By James Atkinson
Australian Liquor Marketers (ALM) performed strongly in the financial year ended 30 April 2013 with sales growth of 24.9 per cent and EBITA up 35 per cent to $47 million, parent company Metcash reported today.
Metcash said ALM's performance was driven by its new contract with Liquor Marketing Group (LMG) as well as improved execution and a better retail offer at store level, which also drove organic growth in the underlying business.
"The increased volume has been successfully integrated across the network enabling improved operating leverage to reduce the average cost of doing business," Metcash said.
"Not only did the liquor pillar maintain its position as having the second largest retail footprint, it continued to grow volume while the overall market declined."

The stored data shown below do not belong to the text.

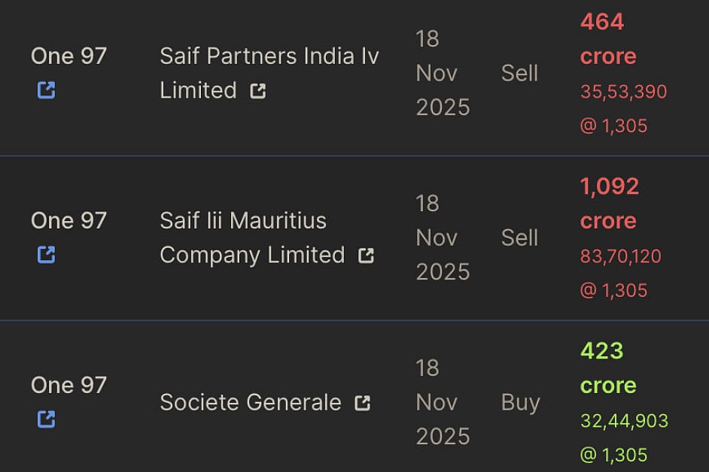Click One 97 stock name in Societe Generale row
709x472 pixels.
[68, 386]
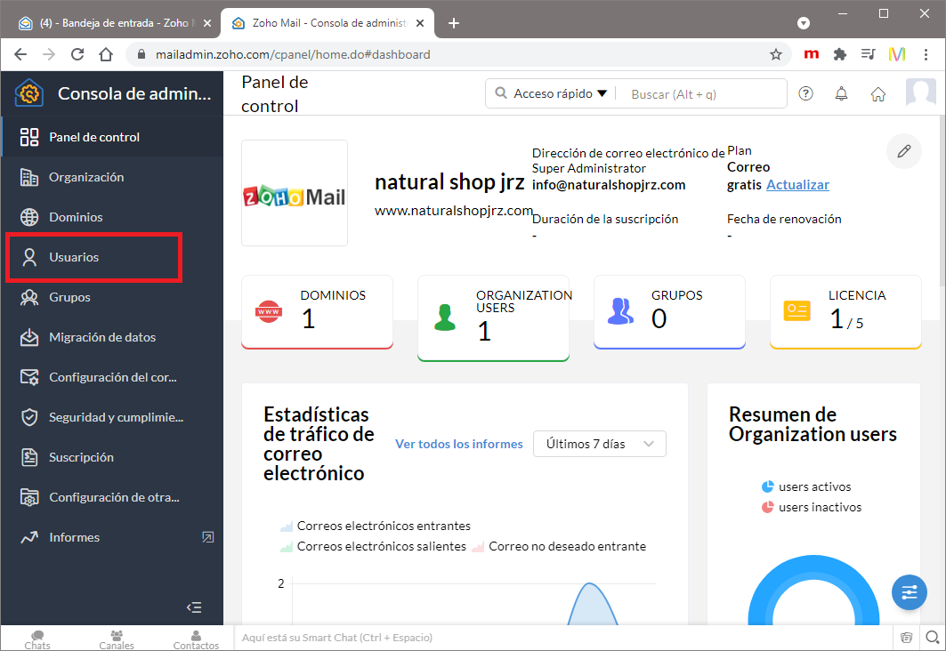Bookmark this page with the star icon
The height and width of the screenshot is (651, 946).
(x=775, y=54)
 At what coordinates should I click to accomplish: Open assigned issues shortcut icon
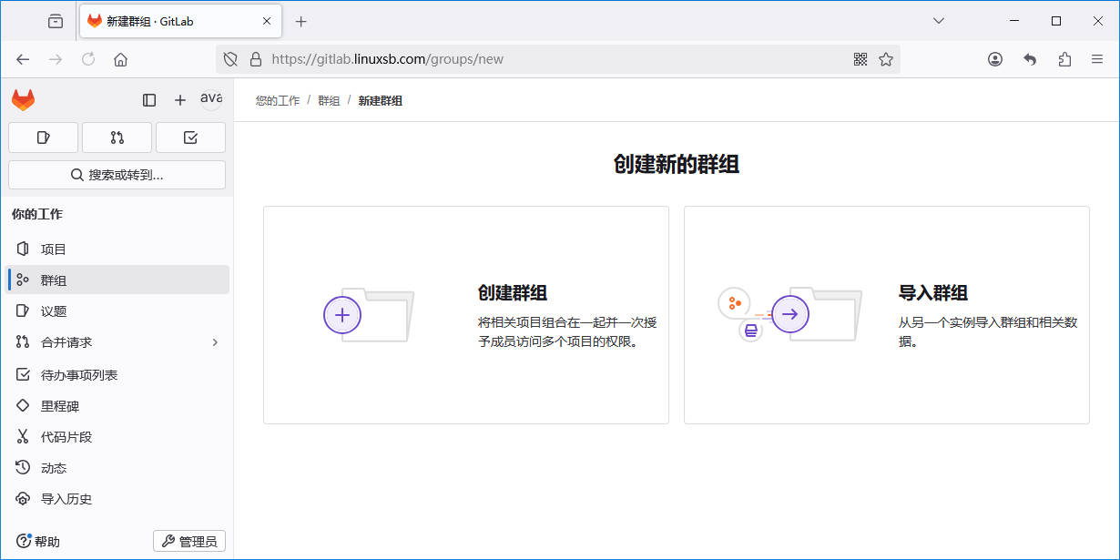coord(43,137)
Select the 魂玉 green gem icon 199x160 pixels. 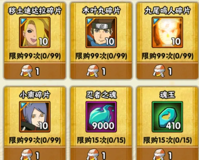tap(167, 117)
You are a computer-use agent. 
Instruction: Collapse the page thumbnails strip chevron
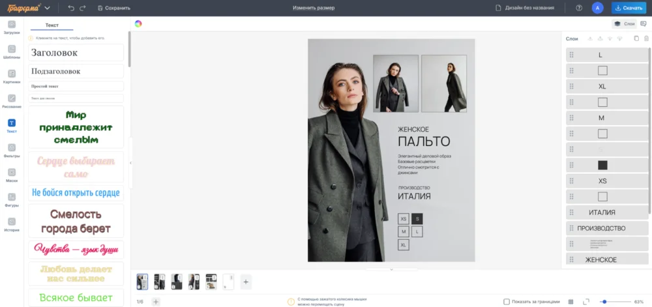(x=391, y=269)
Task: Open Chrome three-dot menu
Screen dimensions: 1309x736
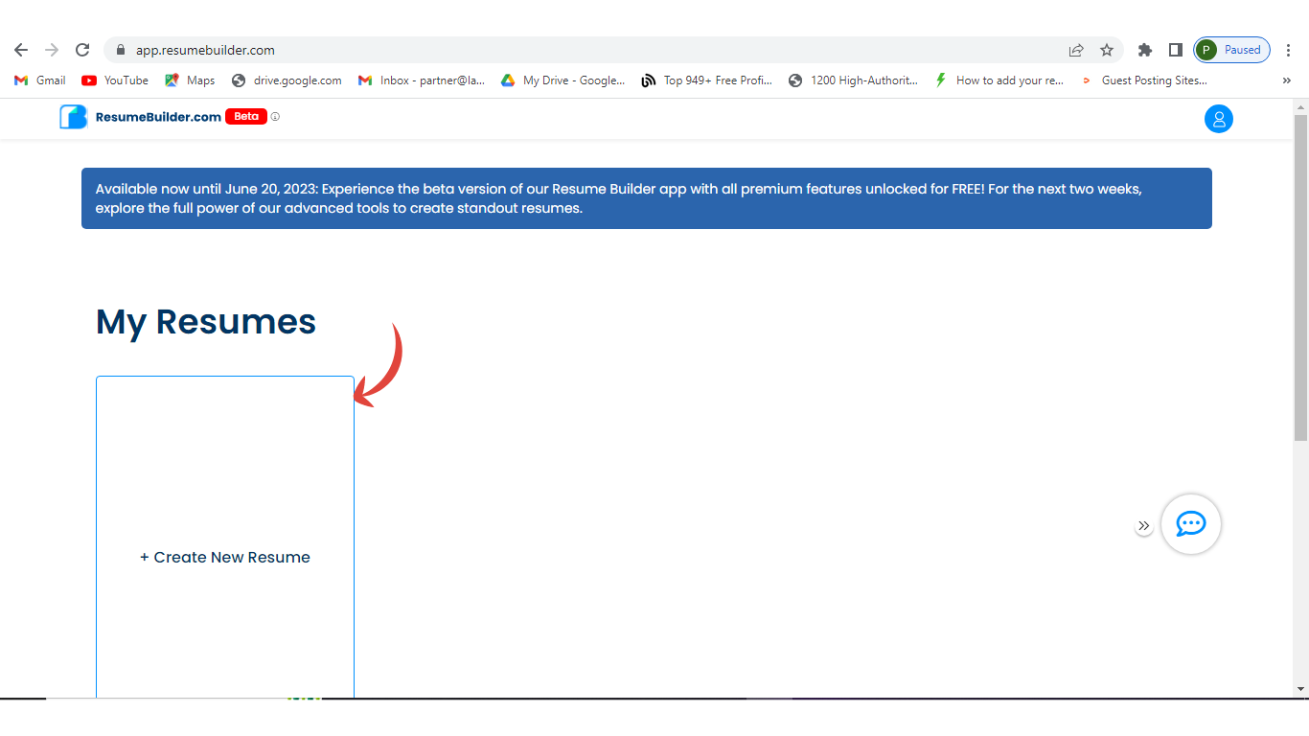Action: (1289, 50)
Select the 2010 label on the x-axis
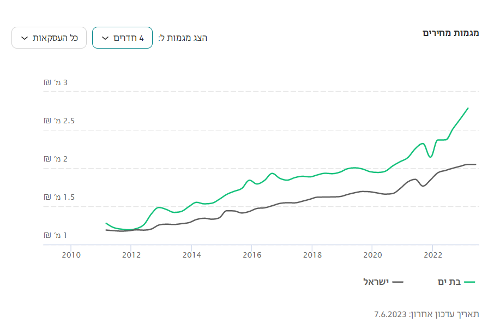The width and height of the screenshot is (494, 328). coord(71,254)
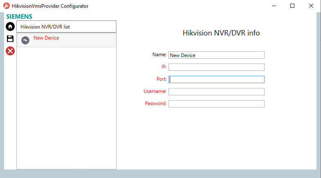
Task: Click the Hikvision NVR/DVR info heading
Action: pos(221,33)
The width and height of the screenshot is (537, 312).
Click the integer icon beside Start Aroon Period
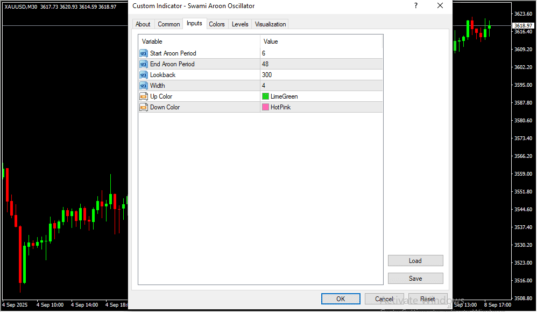point(143,53)
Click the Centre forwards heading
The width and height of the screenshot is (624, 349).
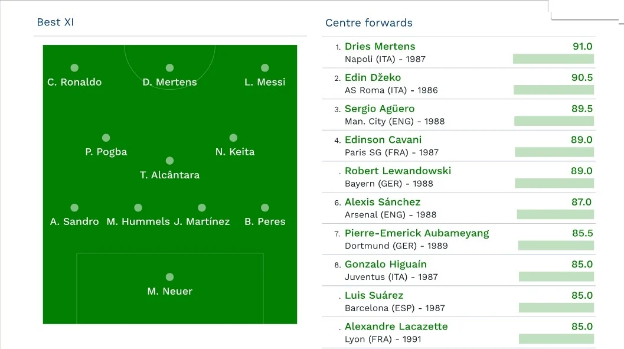tap(369, 23)
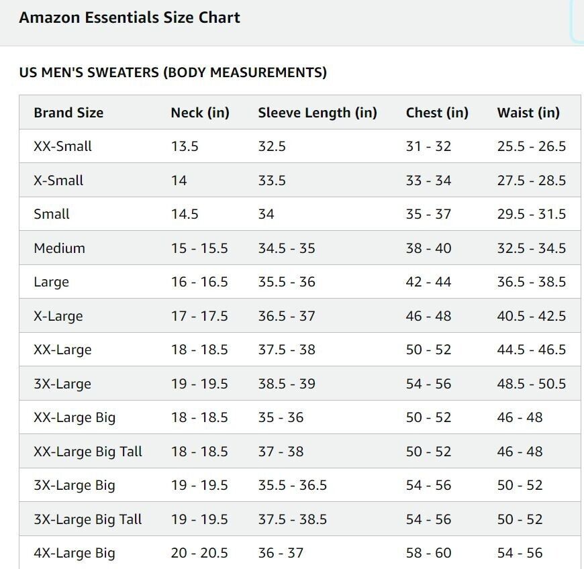
Task: Click the US Men's Sweaters section title
Action: pyautogui.click(x=173, y=72)
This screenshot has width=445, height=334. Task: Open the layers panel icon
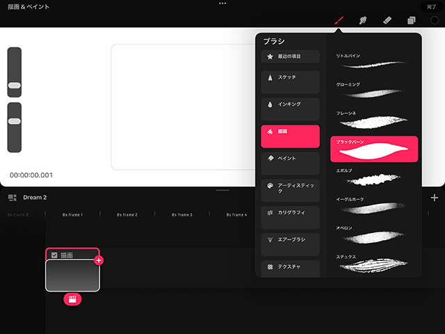pos(412,21)
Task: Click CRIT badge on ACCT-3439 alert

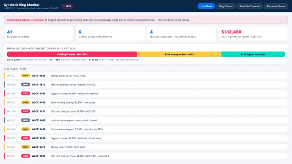Action: 26,138
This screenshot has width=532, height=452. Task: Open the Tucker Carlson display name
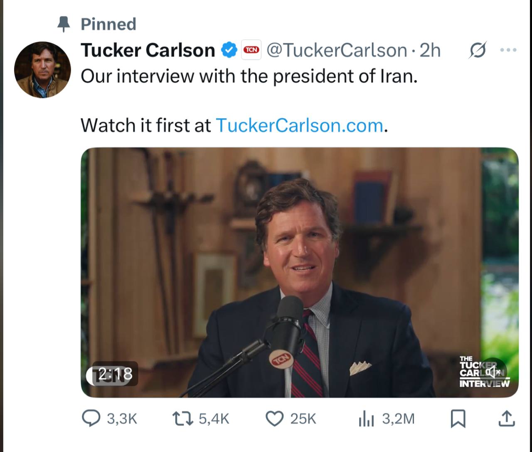(148, 50)
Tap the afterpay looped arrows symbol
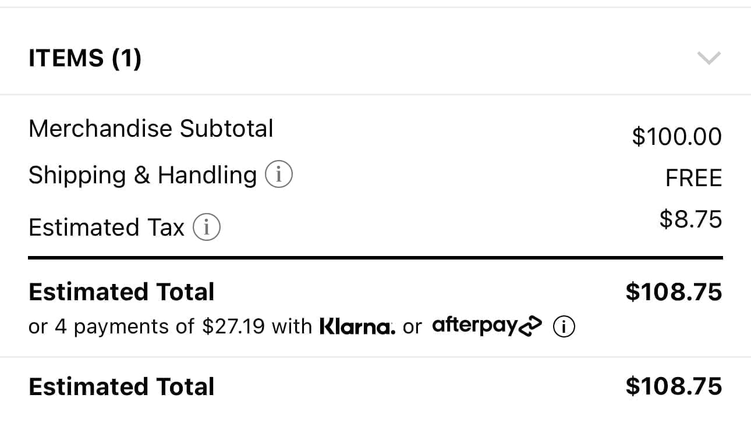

Metcash said ALM subsidiary Independent Brands Australia (IBA) rolled out five larger format Cellarbrations Superstore outlets that have performed very well with suppliers responding positively.
"Three hotel acquisitions were made during the year and this strategy will continue to be pursued as opportunities present themselves," Metcash said.
"This will assist in supporting parts of the existing retail network while introducing new wholesale revenue streams."
Metcash Limited announced an increase in group wholesale sales of 3.8 per cent to $13.0 billion. Reported profit after tax rose 129 per cent to $206 million.